Dispensierrecht auf dem Prüfstand

Weltweit wird ein Großteil der eingesetzten Antibiotika nicht von Menschen verbraucht, sondern an Tiere verfüttert und auf Pflanzen verteilt. Das in Deutschland und einigen anderen Ländern existierende Dispensierrecht der Tierärzte steht im Verdacht, den großzügigen Einsatz antimikro­bieller Wirkstoffe in der Tiermast zu begünstigen und ist deshalb seit Jahren in der Kritik. Vor dem Hintergrund des immer drängender werdenden Resistenzproblems ließ das Bundeslandwirtschaftsministerium nun in einem Gutachten Vor- und Nachteile des Dispensierrechts untersuchen. Eine Empfehlung pro oder kontra Beibehaltung spricht dieses nicht aus.
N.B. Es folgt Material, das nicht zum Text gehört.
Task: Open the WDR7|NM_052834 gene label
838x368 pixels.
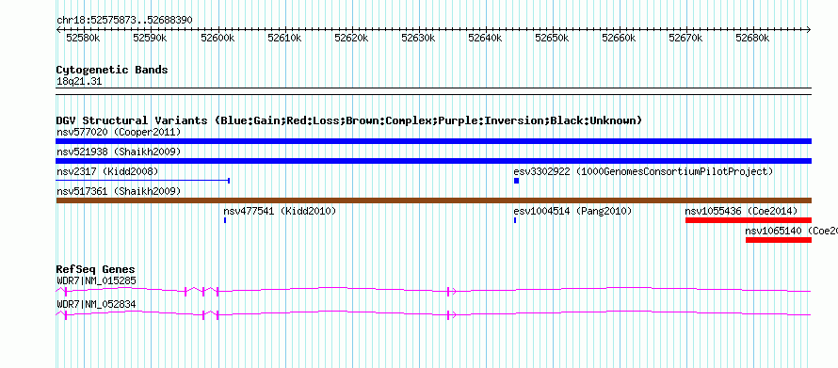Action: pyautogui.click(x=96, y=304)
Die Autoren gehen aber davon aus, dass die seit April dieses Jahres geltende Erfassung der Verbrauchsmengen und die Verpflichtung von Tierhaltern mit überdurchschnittlichem Antibiotika-Einsatz zur Reduktion die eingesetzte Menge dezimieren wird. Mit einem Entzug des Dispensierrechts ließen sich die Einsparungen zwar noch erhöhen, allerdings seien in diesem Fall negative Auswirkungen auf die Tier­gesundheit zu befürchten, da kranke Tiere nicht so schnell mit Antibiotika versorgt werden können, wenn das Arzneimittel erst noch in der Apotheke besorgt werden muss. Bei einem Treffen am 4. Dezember will das Ministerium auf Basis des Gutachtens mit allen betroffenen Interessengruppen über die Problematik diskutieren.